Vieira admits English football as a whole is now starting to catch up.
"The fact is England is very late about education. We have just built St George's Park National Football Centre, the English Clairefontaine," he said.
"We just set up a league for Under-21. Before there was just reserves and the difference was too big with the first teams. So players were loaned to inferior divisions and some finally got lost.
"England lost a lot of talents between 18 and 21, due to the lack of competition to make live that ground for players.
"There are a lot of things to get from Barca, but you have to adapt it to the English state of mind. The English player is passionate, he goes forward, runs, tackles. That is his culture.
"Spain is a real school for patience where you have to make the ball turn, move the opponents until finding the right moment. Such patience is difficult to pass on in England.
Vieira insists that it is now simply their goal to play like Barcelona, adding: "I can hear a lot of coaches saying they will play like Barcelona.

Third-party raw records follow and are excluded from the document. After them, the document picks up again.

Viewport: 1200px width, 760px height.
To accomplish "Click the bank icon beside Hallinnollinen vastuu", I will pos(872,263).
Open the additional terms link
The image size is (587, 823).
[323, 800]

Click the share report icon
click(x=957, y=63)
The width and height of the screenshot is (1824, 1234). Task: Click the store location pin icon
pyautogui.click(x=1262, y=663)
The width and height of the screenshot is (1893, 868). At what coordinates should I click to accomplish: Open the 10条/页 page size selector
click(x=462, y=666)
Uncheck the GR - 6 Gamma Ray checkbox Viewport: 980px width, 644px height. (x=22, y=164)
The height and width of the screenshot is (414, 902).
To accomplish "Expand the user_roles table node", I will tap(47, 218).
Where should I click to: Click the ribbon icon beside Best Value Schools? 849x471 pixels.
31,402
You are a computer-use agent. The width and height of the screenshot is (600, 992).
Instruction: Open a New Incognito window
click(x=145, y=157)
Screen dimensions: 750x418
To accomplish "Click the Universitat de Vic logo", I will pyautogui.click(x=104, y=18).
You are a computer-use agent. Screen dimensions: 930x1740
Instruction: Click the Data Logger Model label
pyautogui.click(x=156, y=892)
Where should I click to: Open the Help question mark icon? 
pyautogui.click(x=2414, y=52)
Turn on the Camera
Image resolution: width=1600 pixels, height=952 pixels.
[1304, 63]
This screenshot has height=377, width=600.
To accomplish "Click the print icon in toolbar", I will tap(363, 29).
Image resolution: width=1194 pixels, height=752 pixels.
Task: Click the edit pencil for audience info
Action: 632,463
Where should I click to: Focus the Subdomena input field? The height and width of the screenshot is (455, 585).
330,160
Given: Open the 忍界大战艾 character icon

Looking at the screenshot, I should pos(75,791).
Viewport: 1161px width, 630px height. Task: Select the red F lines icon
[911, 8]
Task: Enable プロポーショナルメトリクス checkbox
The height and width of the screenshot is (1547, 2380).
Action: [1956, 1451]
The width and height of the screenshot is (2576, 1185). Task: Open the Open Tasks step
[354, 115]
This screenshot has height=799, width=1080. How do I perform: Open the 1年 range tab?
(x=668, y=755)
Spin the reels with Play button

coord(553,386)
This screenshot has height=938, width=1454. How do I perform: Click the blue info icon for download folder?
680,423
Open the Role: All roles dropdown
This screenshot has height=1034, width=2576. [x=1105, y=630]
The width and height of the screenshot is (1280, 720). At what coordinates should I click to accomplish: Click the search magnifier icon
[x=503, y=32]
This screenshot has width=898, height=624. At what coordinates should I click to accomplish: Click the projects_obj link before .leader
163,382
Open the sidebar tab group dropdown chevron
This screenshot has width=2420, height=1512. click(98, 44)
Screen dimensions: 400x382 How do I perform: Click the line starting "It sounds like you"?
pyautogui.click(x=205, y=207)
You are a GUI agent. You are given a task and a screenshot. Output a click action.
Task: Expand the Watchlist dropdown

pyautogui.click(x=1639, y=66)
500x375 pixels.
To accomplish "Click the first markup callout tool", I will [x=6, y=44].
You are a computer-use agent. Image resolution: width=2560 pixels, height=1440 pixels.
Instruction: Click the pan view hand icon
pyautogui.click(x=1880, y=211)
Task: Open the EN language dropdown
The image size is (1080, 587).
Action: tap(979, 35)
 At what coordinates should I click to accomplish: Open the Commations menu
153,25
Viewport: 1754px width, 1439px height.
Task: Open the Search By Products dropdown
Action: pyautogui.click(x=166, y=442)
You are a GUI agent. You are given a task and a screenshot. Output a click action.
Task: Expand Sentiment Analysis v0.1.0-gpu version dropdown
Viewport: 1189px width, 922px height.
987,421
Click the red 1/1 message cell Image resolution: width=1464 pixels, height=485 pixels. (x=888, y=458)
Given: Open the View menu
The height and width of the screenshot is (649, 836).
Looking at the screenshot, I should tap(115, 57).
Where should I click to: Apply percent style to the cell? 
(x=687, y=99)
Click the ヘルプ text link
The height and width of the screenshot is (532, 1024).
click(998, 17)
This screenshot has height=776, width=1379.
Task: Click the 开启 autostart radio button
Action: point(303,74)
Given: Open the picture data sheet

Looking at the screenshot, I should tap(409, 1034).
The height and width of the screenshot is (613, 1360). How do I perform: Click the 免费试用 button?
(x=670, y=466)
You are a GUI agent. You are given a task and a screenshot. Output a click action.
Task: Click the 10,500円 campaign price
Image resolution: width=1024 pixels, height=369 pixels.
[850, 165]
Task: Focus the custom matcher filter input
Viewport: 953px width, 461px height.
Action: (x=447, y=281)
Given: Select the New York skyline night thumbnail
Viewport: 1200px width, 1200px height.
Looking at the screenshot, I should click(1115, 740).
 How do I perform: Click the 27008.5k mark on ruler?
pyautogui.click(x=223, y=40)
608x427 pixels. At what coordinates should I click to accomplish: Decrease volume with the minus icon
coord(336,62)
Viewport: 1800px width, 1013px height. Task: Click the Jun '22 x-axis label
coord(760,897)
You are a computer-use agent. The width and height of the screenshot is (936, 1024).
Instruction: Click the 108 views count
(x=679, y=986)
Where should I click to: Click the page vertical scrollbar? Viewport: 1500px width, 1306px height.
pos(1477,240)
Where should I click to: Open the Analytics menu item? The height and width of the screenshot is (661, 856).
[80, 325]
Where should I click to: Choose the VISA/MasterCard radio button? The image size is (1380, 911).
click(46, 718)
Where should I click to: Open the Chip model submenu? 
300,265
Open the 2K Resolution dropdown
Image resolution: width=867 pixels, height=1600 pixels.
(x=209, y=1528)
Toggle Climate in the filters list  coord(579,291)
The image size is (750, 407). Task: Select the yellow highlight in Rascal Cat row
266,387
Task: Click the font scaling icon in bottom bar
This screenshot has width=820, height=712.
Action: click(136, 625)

"To my opinion, it is a mistake, even in France. It is not out philosophy, our mentality. When you look at the history of French teams that got results for about 15 years, it was built on something else than ball possession, rather on power, physical impact, tactics, discipline and a few key players. To me, it would be a mistake to disown that."
Vieira denied that he felt the arrival of Txiki Begiristain could block his potential path to the top at City.
"I never stated a wish to become sport director, I just want to learn what it is all about," he said.
"We will see how we will work together. I rather see me in a long term project at City."
Vieira admits he has no regrets about not being at Arsenal in a different capacity.
"Would I be more helpful at Arsenal? I can understand such questions because I spent nine years there. But life is about seizing opportunities.
"When I retired, Manchester City's people clearly told me they wanted me to stay. I was moved. But that doesn't remove anything to the love I have for Arsenal. But maybe they didn't need me. Actually I don't ask me the question."
He did admit he could see himself taking a role with France in the future.
"Helping French football? My immediate future is with City, but then, if I could bring something to the French team or French football, why not? Yes, in the future, why not?"